Currently I have the routers set at 19000rmp and normaly use a 1/4" bit. My feed rate varies from about .75 to 1.25. I tried slower rates down to .3 but the bit breakage and feathering continues.

I would appreciate any help on how to prevent or atleast reduce these problems.

Thank You

gerald_d
12-19-2002, 10:12 AM
Many things:

Feathering can be solved with a spiral-down bit (or an orbital sander)

If you are trying to cut 3/4" in one pass with a 1/4" bit, then you are asking a bit too much. (pun?)

You can go much faster than 19000rpm with a really good sharp bit.

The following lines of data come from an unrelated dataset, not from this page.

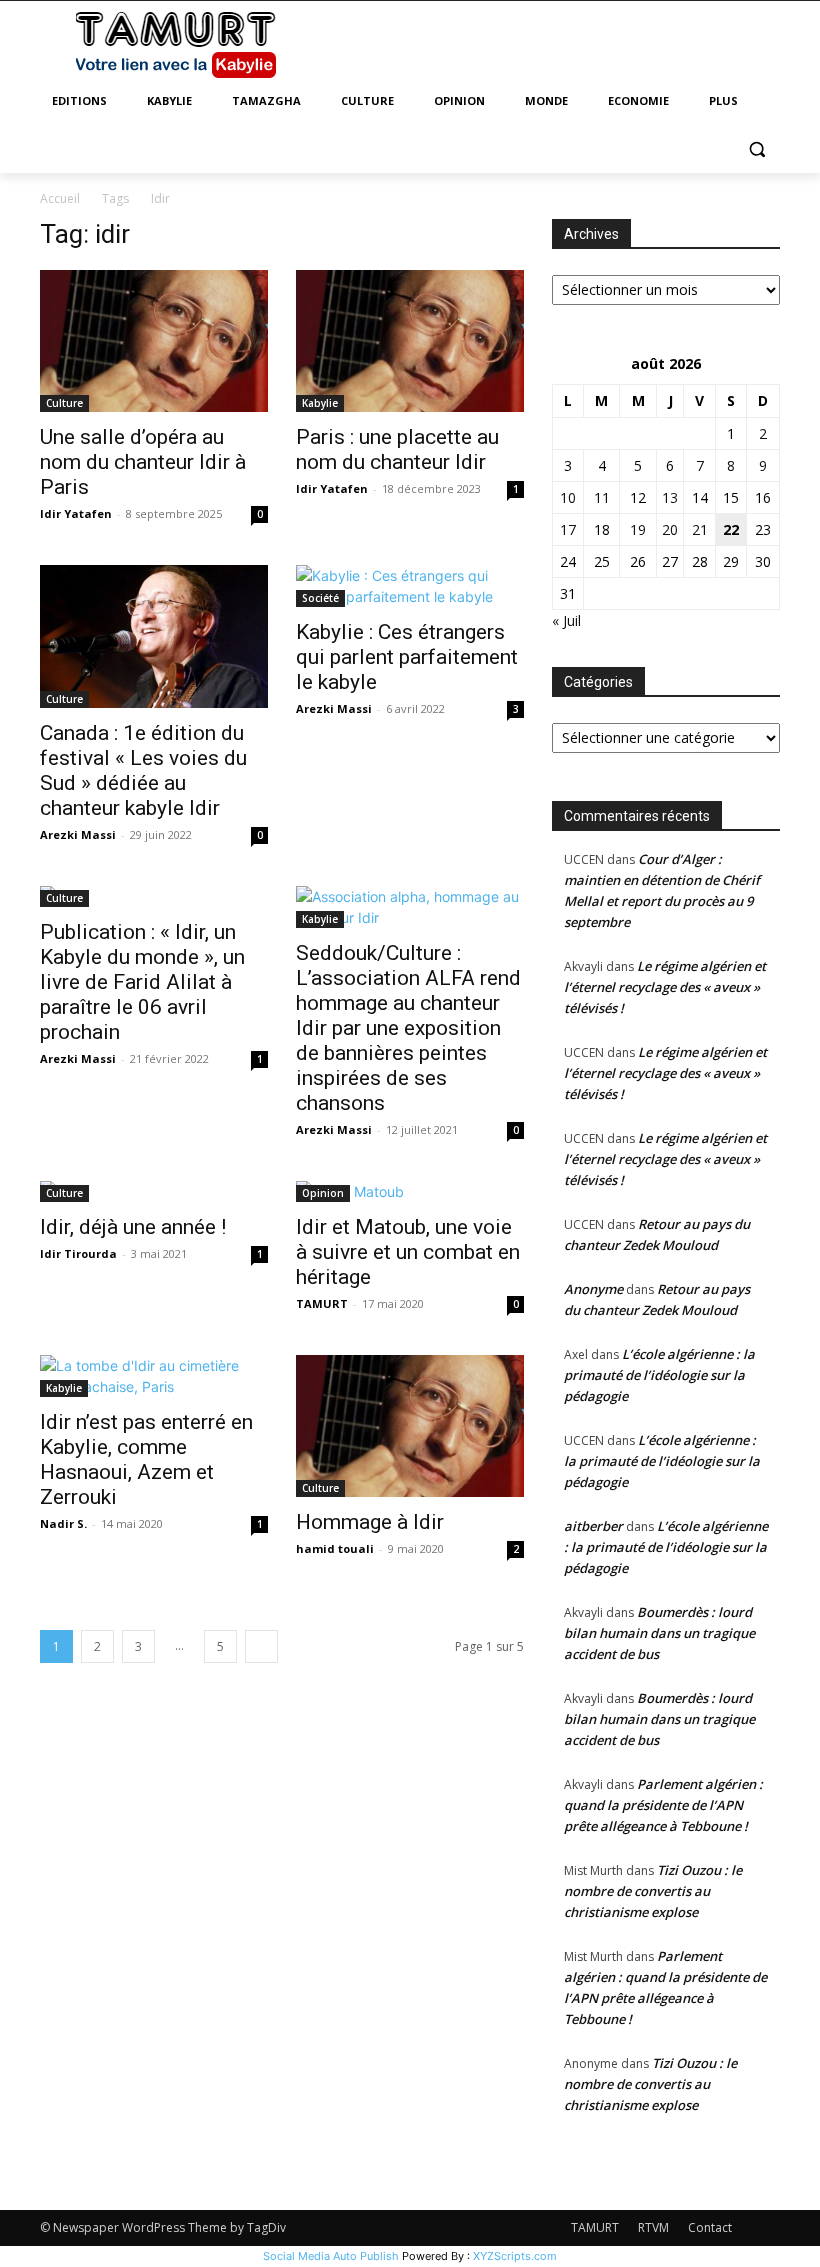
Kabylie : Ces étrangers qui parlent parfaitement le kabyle (407, 657)
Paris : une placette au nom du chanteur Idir (397, 449)
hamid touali (335, 1548)
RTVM (653, 2227)
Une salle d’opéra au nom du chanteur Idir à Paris (143, 462)
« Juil (566, 620)
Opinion (323, 1193)
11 (602, 497)
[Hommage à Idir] (410, 1426)
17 (568, 529)
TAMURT (322, 1303)
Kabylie (320, 403)
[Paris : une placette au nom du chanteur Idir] (410, 341)
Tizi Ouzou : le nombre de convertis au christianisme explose (653, 1891)
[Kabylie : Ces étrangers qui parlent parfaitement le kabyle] (410, 586)
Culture (64, 403)
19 (638, 529)
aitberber (593, 1526)
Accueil (60, 198)
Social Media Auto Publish (331, 2256)
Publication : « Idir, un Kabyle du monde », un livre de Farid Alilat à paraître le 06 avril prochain (142, 982)
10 (568, 497)
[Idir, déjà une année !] (154, 1191)
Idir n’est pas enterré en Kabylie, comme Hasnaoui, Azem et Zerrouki (146, 1459)
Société (320, 598)
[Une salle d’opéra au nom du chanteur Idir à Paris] (154, 341)
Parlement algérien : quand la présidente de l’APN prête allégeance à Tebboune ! (663, 1805)
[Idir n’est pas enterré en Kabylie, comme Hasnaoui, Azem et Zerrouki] (154, 1376)
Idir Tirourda (78, 1253)
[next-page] (261, 1646)
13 (670, 497)
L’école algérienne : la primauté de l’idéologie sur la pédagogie (659, 1375)
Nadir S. (63, 1523)
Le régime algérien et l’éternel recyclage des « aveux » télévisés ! (665, 987)
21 (700, 529)
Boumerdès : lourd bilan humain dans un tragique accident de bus (659, 1633)
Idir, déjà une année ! (133, 1227)
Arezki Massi (78, 834)
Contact (710, 2227)
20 (670, 529)
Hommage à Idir (370, 1522)
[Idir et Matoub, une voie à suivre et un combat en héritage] (410, 1191)
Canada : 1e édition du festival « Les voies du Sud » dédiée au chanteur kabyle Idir (143, 770)
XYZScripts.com (515, 2256)
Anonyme (593, 1289)
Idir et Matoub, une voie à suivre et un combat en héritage (408, 1252)
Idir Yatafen (76, 513)
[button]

Good spiral bits give a MUCH better result than cheaper straight bits.

rgbrown@itexas.net
12-19-2002, 10:17 AM
Jeff,

My first thought is "What the heck bit is he using." Except it wasn't heck I thought.

The "feathering" or fuzz might be cured with a down-shear bit if it is on the top. I could be a spiral-down or 'compression' bit.

What this leads to is we only have the parts for part of your problem. To solve it, more information is needed - probably the bit/material interface, since that appears to be where the problem seems to be.

Ron

Jeff Johnson
12-20-2002, 04:04 PM
First off I want 2 apologize for the double post, computer glitched and I didn’t know I did it, and thank you for your posts.

Trying to answer your questions:

The feathering does occur on the top of the board.
From what I have read in other posts a spiral down bit has a tendency to get under the wood and break the vacuum. I do not know if this is true or not, nor have I tried one yet.
I am trying to get away from having to sand the feathers off before we put edge banding on.

I may be asking a “bit” much as I am trying to make the cuts in one pass.
I have tried a spiral up bit
it broke. (PorterCable ¼” dia straight bit, 1”cut depth, ¼” shank)
I tried a carbide tip double fluted bit
broke 2. (Rockler ¼” dia straight bit, 1”cut depth, ¼” shank)
I tried the cheaper bits and haven’t broke but 2 of those, but they wear out quickly.
Since these broke at or near the collet I’m wondering if my move speeds are to fast.

The plywood I’m using is the same as you find at any major lumber dealer. It is not a special type.
My routers are Porter Cable with 5 speed settings from 10,000 to 21,000 rpm.

I’m not sure what else to tell you. Ask and ye shall be given answers oh wise ones.
Thank You

twiles
12-20-2002, 04:54 PM
A 1/4" bit is the wrong tool for the job. Check your E-mail, I sent you some info on compression spiral bits.

TW

rgbrown@itexas.net
12-20-2002, 07:06 PM
I would tend to agree a 3/8" or 1/2" "compression bit" might be a good choice.

beacon14
12-20-2002, 08:05 PM
Make sure your collet isn't part of the problem. They do wear out and are only expected to last a certain number of hours before being replaced. (Many hours, true, but not forever) We had a similar problem with broken 1/4" bits; the problem went away when we replaced the collet. (Not before we pissed off a supplier by complaining that his bits kept breaking!)
It's also possible to ruin a collet if you crank down when tightening the bit and don't realize there's a piece of debris or dust inside, or a burr on the bit shank.
You can also try going up to a 1/2" shank, they are much more durable.